The Belgian State and Engie Reach an Agreement for the Prolongation of Two Nuclear Plants

July 11, 2023

On June 28, 2023, the Belgian government and the French company Engie reached an interim agreement on the prolongation for 10 years of two of the country’s nuclear plants (Tihange 3 and Doel 4).

With this plan, Belgium definitively breaks with its ambition to stop using nuclear energy by 2025, in response to the war in Ukraine and the energy crisis.  The agreement organizes the allocation of risks between Engie and the Belgian State. It deals with two main aspects: the prolongation of the nuclear plants and the respective obligations of both parties concerning nuclear waste.

Prolongation.  The nuclear plants will be incorporated into a legal entity owned 50/50 by the State and Engie.  Both parties have committed to exercise their best efforts to have the plants operational again as of November 2026.  This deadline will be moved to November 2025 if the relevant regulatory requirements are modified in the meantime.  The achievement of this deadline is essential to avoid a black-out during the winter of 2025-2026. The cost price of electricity is also set under a two-way contract for difference, a mechanism that has been widely used in Europe to foster the development of renewables. [1] Under the contract for difference, any surplus generated when the effective market price is above the agreed cost price will be to the benefit of the Belgian State.  However, if the effective market price is below the agreed cost price, the State will have to pay the difference to Engie.  The agreement provides for specific mechanisms to ensure that both parties have a shared interest in the technical and economic efficiency of the plants.

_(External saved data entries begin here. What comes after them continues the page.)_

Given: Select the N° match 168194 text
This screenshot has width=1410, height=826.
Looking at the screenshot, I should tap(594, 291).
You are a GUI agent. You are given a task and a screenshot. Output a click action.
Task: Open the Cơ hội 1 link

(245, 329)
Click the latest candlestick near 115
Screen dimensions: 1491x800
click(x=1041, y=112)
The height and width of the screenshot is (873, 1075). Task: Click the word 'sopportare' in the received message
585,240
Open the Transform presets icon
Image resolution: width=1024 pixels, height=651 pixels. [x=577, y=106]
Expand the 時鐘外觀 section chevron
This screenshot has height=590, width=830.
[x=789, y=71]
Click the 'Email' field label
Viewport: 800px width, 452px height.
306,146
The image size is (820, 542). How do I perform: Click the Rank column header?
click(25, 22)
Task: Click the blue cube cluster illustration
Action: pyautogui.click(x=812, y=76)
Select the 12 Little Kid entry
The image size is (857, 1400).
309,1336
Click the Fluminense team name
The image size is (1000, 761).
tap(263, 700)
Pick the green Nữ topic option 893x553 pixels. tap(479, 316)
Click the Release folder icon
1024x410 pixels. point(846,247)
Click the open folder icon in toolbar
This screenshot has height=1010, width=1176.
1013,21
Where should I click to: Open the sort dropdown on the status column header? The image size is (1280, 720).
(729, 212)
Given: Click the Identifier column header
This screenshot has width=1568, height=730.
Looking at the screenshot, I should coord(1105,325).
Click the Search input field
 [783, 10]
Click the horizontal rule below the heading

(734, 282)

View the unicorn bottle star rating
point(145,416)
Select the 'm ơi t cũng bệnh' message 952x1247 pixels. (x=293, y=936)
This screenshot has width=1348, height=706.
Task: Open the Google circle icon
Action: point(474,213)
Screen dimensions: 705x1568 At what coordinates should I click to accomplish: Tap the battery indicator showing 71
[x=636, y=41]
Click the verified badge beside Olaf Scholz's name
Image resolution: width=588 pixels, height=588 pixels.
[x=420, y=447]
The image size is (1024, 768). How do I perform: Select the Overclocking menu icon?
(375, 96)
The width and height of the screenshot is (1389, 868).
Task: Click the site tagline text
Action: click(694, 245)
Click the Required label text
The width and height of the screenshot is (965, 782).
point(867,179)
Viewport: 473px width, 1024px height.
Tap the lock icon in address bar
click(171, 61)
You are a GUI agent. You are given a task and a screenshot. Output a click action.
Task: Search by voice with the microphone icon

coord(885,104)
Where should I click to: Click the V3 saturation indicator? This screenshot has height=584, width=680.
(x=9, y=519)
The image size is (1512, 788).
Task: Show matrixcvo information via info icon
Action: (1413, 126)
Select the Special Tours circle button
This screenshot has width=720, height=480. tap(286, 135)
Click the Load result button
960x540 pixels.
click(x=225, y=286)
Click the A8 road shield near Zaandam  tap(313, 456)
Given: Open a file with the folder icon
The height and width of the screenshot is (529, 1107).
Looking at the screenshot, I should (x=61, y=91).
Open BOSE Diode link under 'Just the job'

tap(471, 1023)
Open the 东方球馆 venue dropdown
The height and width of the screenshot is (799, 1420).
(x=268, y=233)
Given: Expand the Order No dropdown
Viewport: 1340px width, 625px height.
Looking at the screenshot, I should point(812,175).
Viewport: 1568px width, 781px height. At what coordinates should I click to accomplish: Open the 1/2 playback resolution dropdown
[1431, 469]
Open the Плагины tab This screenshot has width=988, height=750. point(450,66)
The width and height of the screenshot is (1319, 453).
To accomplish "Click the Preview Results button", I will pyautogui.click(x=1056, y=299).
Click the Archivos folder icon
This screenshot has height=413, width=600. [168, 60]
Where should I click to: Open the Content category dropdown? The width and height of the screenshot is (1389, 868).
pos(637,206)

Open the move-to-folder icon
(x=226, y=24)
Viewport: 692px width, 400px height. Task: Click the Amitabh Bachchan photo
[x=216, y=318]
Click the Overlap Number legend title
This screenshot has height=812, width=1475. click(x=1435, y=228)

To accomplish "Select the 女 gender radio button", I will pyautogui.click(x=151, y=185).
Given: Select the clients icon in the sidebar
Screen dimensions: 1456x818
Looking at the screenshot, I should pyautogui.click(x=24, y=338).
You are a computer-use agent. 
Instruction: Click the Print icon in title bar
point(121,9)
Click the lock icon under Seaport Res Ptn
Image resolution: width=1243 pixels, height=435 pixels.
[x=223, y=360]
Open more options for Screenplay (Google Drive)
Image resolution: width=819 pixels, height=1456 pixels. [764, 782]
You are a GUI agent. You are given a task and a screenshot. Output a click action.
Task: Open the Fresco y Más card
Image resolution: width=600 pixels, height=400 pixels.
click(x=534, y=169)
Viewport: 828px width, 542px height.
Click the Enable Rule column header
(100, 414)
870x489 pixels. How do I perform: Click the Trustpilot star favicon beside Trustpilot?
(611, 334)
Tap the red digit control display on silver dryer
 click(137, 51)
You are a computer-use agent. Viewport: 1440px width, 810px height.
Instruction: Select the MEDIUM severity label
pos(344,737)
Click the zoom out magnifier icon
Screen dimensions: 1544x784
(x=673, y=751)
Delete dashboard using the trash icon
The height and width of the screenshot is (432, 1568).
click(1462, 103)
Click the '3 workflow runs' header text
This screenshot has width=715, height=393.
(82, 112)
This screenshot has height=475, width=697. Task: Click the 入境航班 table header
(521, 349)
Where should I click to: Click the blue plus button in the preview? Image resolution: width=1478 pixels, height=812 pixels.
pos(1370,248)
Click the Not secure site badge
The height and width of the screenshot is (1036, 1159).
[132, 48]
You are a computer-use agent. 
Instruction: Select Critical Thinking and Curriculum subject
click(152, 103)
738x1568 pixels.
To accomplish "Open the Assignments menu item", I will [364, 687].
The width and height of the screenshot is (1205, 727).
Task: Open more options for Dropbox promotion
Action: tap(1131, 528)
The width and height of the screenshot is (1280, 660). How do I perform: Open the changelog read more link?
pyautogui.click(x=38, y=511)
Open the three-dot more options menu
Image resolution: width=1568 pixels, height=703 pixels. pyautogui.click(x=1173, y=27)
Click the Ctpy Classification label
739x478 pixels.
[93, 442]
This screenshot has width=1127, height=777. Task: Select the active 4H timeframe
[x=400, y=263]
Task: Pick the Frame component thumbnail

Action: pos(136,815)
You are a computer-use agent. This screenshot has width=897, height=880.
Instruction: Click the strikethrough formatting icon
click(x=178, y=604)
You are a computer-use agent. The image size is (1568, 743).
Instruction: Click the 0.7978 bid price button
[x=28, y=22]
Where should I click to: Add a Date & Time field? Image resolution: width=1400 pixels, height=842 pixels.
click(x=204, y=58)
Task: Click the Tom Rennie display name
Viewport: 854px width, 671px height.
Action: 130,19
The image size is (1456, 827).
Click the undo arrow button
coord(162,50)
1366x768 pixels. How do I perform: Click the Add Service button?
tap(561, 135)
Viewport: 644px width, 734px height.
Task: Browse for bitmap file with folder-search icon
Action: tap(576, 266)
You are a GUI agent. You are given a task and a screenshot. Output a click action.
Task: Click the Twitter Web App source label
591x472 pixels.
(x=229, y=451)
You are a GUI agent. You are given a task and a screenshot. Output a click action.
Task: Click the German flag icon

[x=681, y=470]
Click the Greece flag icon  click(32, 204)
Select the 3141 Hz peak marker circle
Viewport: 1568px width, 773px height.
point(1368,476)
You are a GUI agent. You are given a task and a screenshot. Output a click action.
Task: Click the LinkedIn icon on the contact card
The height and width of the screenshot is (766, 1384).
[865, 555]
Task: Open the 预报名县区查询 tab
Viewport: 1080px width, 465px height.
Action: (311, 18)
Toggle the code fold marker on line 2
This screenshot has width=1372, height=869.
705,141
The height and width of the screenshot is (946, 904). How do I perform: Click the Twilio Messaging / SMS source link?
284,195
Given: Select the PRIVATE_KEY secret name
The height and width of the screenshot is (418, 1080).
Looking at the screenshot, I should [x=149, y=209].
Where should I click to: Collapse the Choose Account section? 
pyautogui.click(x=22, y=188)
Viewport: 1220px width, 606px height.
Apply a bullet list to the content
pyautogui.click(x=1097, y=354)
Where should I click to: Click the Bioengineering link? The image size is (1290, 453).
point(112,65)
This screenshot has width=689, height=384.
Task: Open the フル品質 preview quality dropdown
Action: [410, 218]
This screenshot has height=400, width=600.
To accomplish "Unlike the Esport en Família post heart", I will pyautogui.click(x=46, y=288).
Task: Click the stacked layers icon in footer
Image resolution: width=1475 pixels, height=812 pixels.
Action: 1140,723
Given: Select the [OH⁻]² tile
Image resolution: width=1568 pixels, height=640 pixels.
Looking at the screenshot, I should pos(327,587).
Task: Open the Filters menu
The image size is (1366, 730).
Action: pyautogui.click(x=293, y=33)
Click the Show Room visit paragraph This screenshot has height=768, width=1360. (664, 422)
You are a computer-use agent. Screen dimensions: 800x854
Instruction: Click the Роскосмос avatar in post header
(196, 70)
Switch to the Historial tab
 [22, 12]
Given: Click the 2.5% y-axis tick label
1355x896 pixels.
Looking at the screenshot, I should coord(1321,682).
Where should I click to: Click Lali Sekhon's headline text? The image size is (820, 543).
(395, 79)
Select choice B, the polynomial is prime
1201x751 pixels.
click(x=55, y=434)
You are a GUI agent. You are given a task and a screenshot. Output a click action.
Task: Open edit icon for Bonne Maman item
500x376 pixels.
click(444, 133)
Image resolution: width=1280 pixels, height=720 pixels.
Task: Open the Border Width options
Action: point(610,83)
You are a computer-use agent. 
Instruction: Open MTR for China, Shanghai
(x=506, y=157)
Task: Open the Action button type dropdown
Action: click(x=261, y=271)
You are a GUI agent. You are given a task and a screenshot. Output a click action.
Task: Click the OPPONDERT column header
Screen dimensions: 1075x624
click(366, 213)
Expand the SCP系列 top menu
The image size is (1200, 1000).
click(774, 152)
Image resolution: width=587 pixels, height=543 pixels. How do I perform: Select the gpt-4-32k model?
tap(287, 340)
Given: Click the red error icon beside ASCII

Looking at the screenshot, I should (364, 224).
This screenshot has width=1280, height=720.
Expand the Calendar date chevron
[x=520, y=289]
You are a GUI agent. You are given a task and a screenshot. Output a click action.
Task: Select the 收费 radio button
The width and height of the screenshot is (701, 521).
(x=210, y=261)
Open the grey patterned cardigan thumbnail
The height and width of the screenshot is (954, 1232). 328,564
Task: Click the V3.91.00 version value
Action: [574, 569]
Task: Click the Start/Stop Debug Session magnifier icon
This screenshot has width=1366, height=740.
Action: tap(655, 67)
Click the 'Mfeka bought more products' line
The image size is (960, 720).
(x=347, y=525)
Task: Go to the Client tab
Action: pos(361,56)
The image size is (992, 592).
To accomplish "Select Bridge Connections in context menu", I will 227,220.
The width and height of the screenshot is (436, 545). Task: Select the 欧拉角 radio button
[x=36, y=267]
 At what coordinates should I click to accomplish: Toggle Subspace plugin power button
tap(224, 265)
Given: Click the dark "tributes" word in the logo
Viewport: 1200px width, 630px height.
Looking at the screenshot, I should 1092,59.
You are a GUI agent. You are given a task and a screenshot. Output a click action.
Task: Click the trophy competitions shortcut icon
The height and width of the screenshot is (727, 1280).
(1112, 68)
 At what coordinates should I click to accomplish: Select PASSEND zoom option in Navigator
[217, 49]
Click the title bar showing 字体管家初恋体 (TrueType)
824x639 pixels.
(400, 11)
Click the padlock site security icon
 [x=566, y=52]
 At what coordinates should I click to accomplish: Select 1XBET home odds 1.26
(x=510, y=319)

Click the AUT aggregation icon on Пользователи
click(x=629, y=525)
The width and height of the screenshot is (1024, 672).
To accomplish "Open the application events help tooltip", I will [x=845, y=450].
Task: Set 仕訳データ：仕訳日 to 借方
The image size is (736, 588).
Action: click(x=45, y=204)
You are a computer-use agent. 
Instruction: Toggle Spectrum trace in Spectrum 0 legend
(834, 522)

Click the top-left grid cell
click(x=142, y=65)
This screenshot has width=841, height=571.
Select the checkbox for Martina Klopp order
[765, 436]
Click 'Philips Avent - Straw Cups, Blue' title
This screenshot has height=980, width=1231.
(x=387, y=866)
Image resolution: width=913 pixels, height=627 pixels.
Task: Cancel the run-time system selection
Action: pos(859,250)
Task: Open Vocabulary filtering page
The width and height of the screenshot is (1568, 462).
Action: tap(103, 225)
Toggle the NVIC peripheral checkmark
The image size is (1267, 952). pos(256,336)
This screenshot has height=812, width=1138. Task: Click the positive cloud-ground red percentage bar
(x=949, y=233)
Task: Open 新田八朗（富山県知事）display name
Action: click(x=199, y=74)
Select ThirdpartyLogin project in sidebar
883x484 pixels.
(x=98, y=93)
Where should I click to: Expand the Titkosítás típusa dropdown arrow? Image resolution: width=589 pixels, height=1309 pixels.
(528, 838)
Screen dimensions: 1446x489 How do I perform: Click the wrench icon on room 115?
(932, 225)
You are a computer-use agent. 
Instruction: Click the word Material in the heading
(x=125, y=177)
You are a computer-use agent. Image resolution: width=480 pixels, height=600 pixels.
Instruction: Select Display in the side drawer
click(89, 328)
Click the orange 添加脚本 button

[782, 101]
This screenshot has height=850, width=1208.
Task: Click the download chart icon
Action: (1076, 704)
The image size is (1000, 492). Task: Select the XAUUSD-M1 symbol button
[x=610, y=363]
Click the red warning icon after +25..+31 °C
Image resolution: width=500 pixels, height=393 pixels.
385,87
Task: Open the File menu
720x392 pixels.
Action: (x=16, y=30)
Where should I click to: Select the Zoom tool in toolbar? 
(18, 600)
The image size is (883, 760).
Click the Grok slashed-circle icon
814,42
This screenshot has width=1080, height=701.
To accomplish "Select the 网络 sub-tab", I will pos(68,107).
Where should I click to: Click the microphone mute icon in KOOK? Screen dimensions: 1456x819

Nuclear Waste.  Engie will pay a lump sum of 15 billion euros to settle definitively its nuclear waste management obligations for all of its seven nuclear facilities in Belgium.  Payment will be made to a sovereign fund specially created to finance the waste’s burying process after 2050 and until 2135, in two instalments.  The first 80% will be due as early as in 2024.  The remaining 20% will have to be paid when the reactors restart in 2026.  This amount was determined with the help of ONDRAF,[2] the national organization dealing with nuclear waste.  It encompasses a risk premium of 43 percent and comes above the costs of dismantling that are already carried by Engie.  Engie’s full commitment, based on current nuclear reserves, should amount to about 23 billion euros.   The remaining risks related to nuclear waste will be borne by the Belgian State.  A similar system has been adopted in Germany even though the risk premium agreed by the nuclear company there was significantly lower. [3] The Commission decided not to raise any objections against this system and deemed it compatible with Article 107(3)(c) TFEU.[4] 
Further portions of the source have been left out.